Increasing Organisms' Genetic Information


PhysOrg: “Generational Research on Drosophila Sheds Light on Genetic Mechanism of EvolutionCreationists often critique evolutionary theory as lacking a plausible mechanism for increasing organisms’ genetic information. But will University of California–Irvine research “shed light” in the void?

A team of evolutionary biologists at the school has been busy breeding fruit flies—six hundred generations worth of Drosophila melanogaster, who have had a combined life span roughly equivalent to 12,000 human years since the lab began breeding them in 1991. The goal? To resolve a debate over the genetic basis for “evolution” that’s been raging for years.
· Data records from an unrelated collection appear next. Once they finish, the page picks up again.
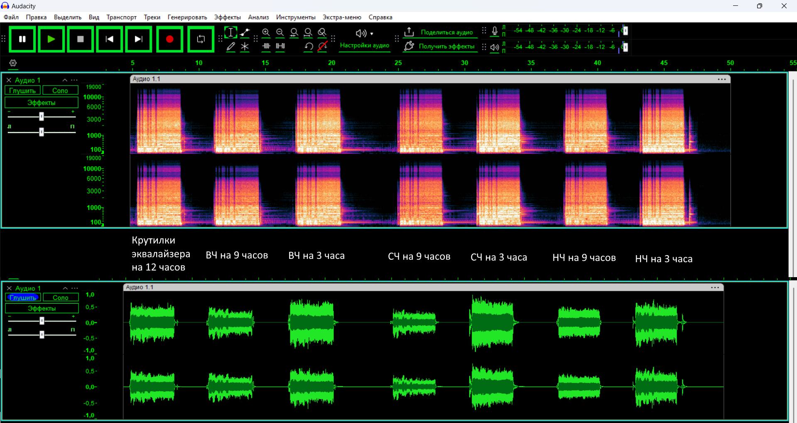This screenshot has height=423, width=797.
Task: Toggle Соло on the waveform track
Action: [60, 298]

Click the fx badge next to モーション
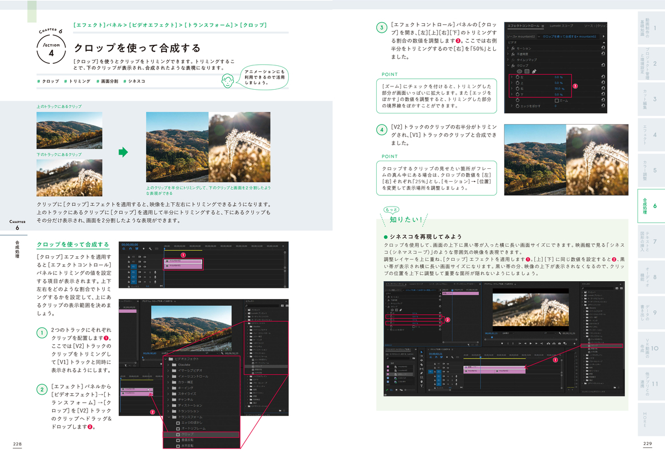[x=513, y=48]
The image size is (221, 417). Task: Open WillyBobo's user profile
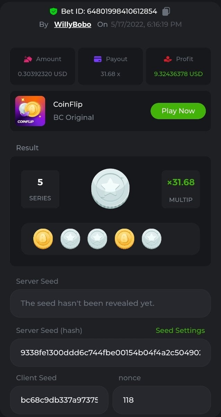click(x=73, y=24)
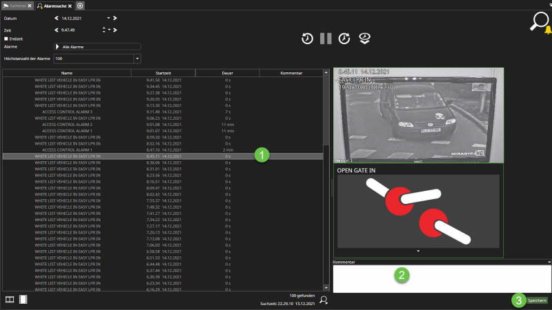Click the clock icon with down chevron
Screen dimensions: 552x310
tap(364, 39)
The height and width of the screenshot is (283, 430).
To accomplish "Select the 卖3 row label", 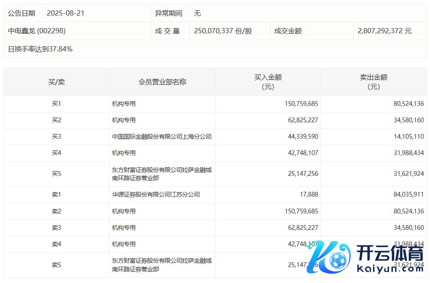I will 56,228.
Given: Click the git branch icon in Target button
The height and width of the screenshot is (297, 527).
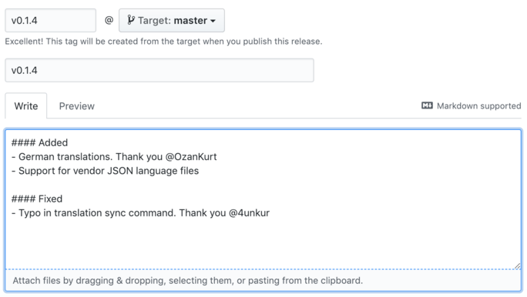Looking at the screenshot, I should click(131, 20).
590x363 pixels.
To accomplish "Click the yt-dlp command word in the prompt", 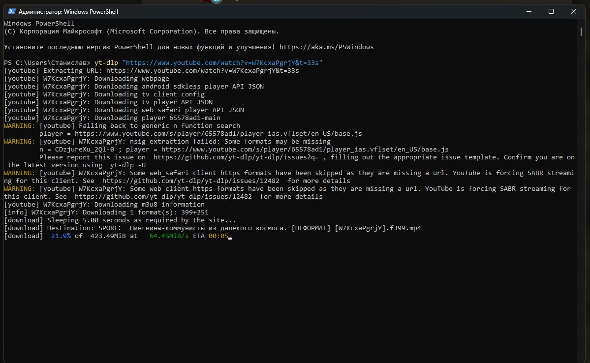I will (x=106, y=63).
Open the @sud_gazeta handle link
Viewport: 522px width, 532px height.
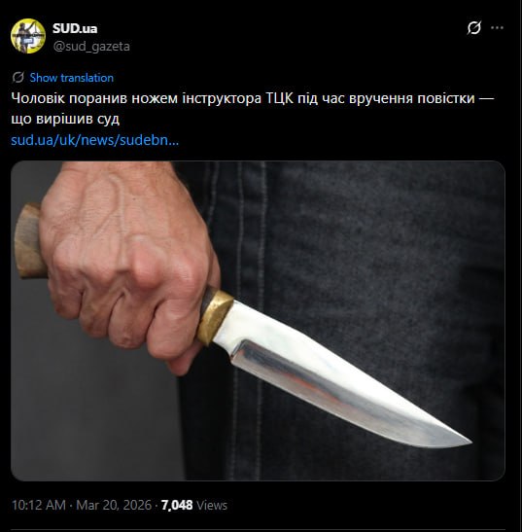[x=91, y=46]
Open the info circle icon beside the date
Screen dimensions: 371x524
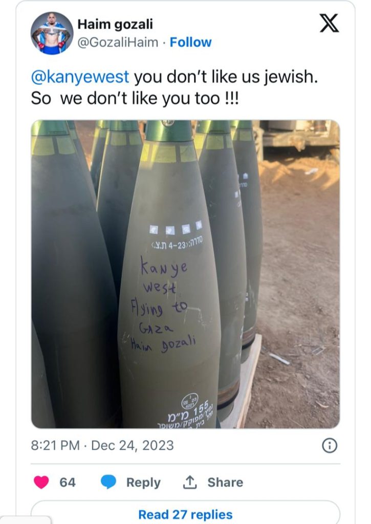point(330,446)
Respected scientists have lined up on both sides of the debate over whether the process is the same in sexual organisms.

The question is whether “evolution” in sexual organisms is usually the result of a mutation in a single gene being passed to offspring, or instead the result of lesser mutations in multiple parent genes that together contribute to offspring evolution. Although the former occurs in asexual organisms, respected scientists have lined up on both sides of the debate over whether the process is the same in sexual organisms.

The team at UC–Irvine has bred their fruit flies such that two different types have “evolved” after thousands of generations: some that live very long lives, and others that develop quickly but have a short life span. Now the team has undertaken genetic analysis of the last few generations of flies, trying to determine whether the difference in development and life span can be chalked up to changes in a single gene.

But instead of one gene or even a few, the researchers found 500 genes associated with short life spans—which is hard to reconcile with the “single mutated gene” view. Although PhysOrg quotes another biologist who cautions that we do know of some “cases where a single gene affects something,” he adds that the research nonetheless “really reveals just how complex some of these genetic traits can be.”

Of course, this sheds no light on how mutations can confer new information in a genetic code, which would have been required if more complex organisms evolved from simpler ones. In this case (as in all others), the organisms studied have changed, but there’s no indication that the result is due to anything other than scientists having selected for genes that were already present in the original fly population. Far from shedding light on a supposed genetic mechanism of evolution, this study rather shows us that the genetics that determine biology—and allow organisms to adapt to their environments as God designed—are extremely complex, which casts even further doubt on the evolutionary story.